Abstract

Introduction Double-blind, placebo-controlled food challenges (DBPCFCs) are the gold standard for the diagnosis of food allergy and are being used as clinical trial endpoints for new food allergy therapies. We sought to determine how these endpoints translate into meaningful data that the practicing allergist can use. Methods In the phase 3 study of AR101 for treatment of peanut allergy, DBPCFCs (based on PRACTALL) of 3, 10, 30, 100, 300, 600, and 1000mg of peanut protein at 20-30 minute intervals were used to determine the single-highest dose that a patient could tolerate. Cumulative doses over the entire challenge period were also recorded. Exposure levels to peanut protein were compared to real-world accidental exposure levels and times. Results Of the AR101 patients who completed the study, 85.3% tolerated 600mg as the single-highest tolerated dose and 63% tolerated 1000mg.

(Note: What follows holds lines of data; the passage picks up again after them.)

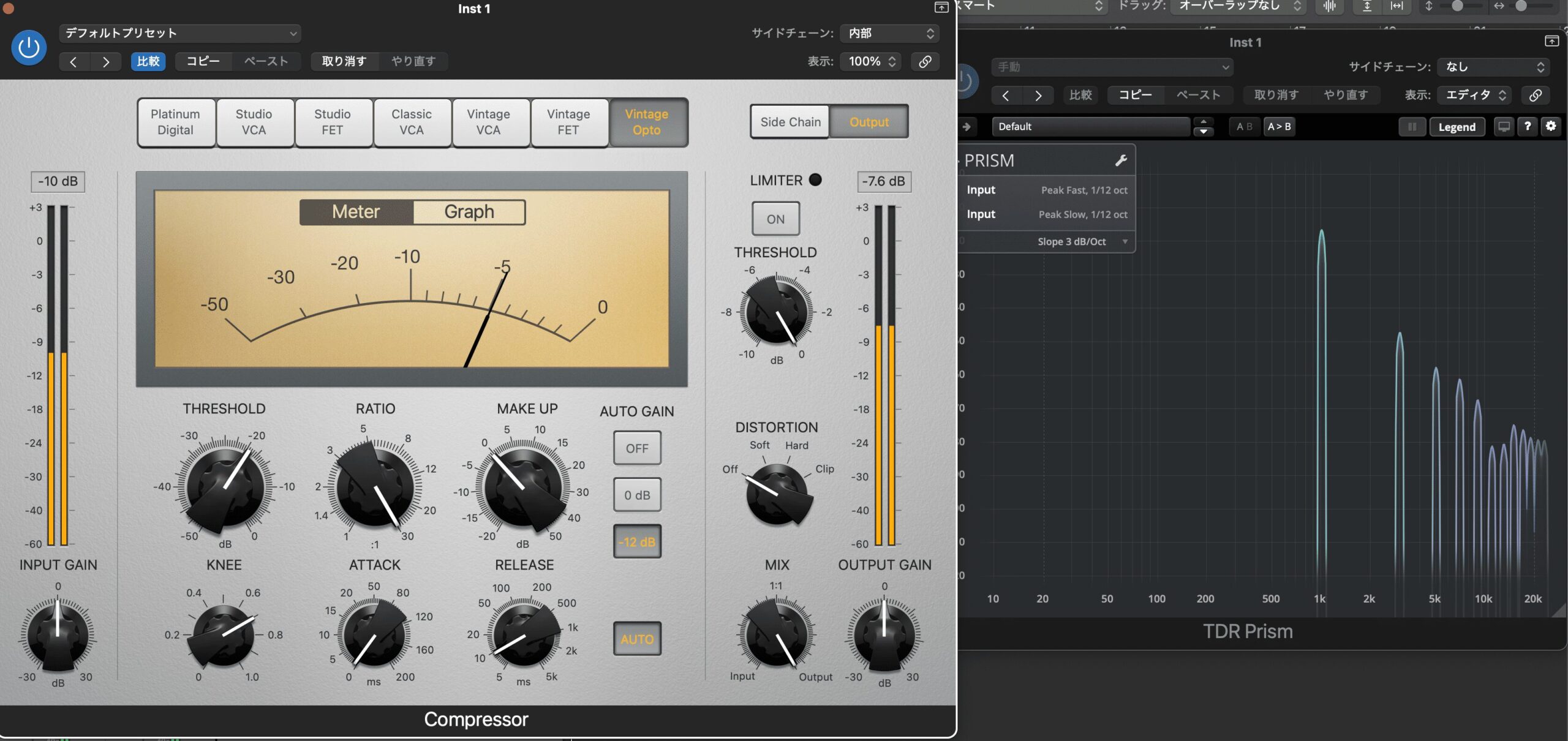Open the TDR Prism help question mark
Image resolution: width=1568 pixels, height=741 pixels.
click(1528, 126)
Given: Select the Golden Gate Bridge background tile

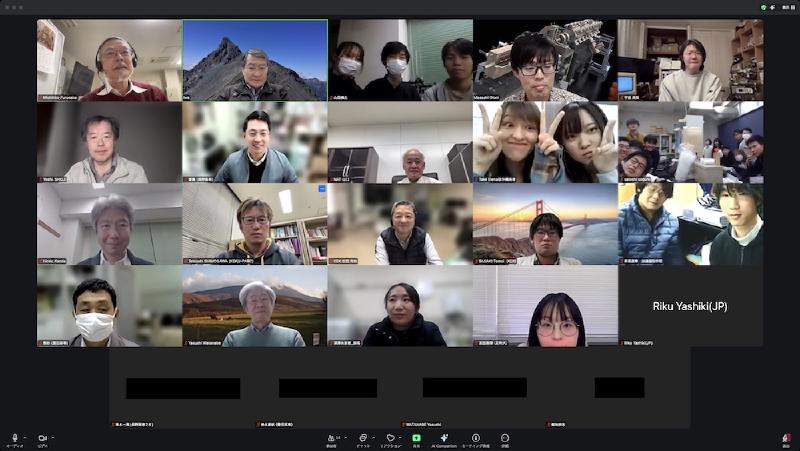Looking at the screenshot, I should [545, 224].
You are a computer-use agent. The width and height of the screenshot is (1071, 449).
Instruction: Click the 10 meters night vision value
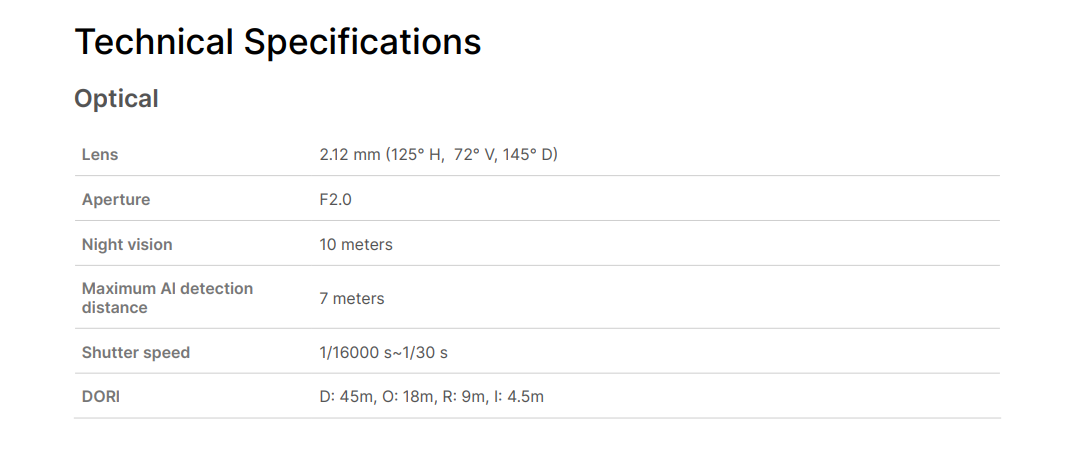(356, 245)
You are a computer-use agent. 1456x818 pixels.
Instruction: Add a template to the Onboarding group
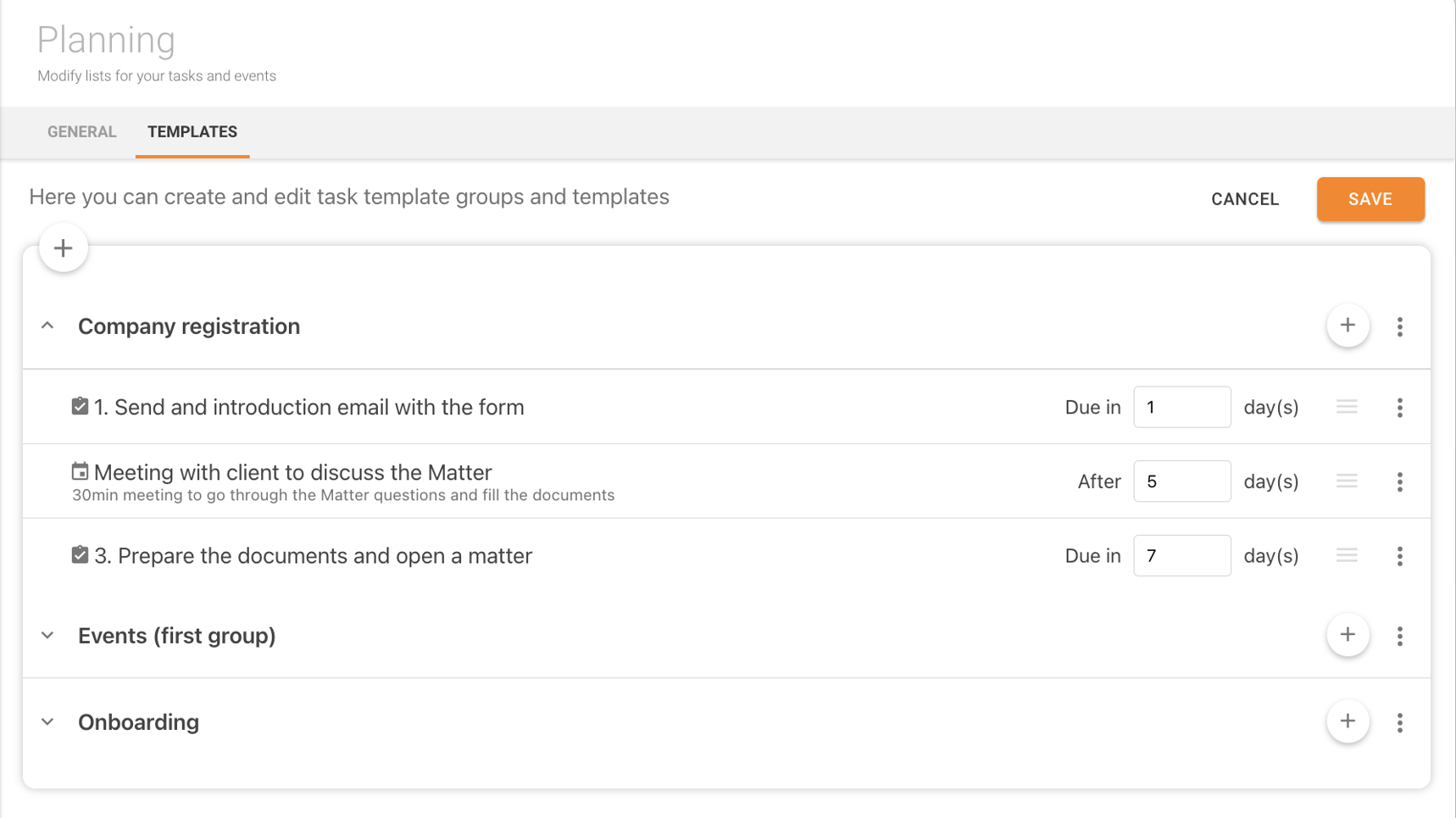point(1348,721)
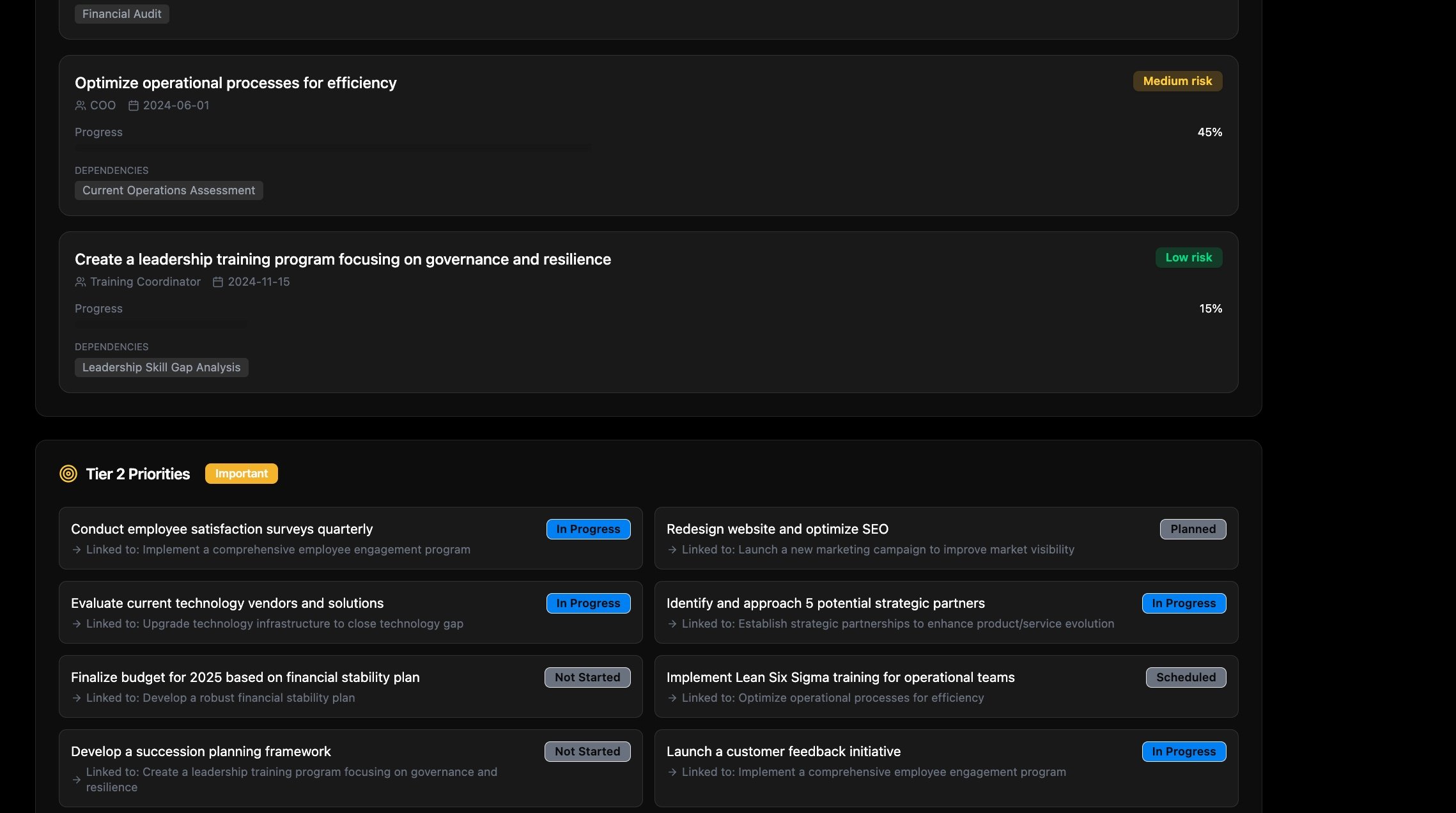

Using cumulative exposure levels, the mean (sd) time to reach this 1043mg-dose was 122.4 (25.3) mins vs 153.1 (35.1) for the 2043mg group. In comparison, the median dose of peanut consumed upon accidental exposure in a real-world setting was 125mg (IQR 34-177) with symptoms presenting 5-30 minutes post ingestion, suggesting that ability to tolerate at least 600mg of peanut protein in a single exposure is more clinically relevant than the ability to tolerate 1043mg cumulatively over 122.4 mins. Conclusions Symptomatic accidental exposures to peanut often occur at levels greater than 100mg suggesting that the ability to tolerate a single dose of at least 600mg (∼2 peanuts) in a clinical trial may offer clinically relevant protection.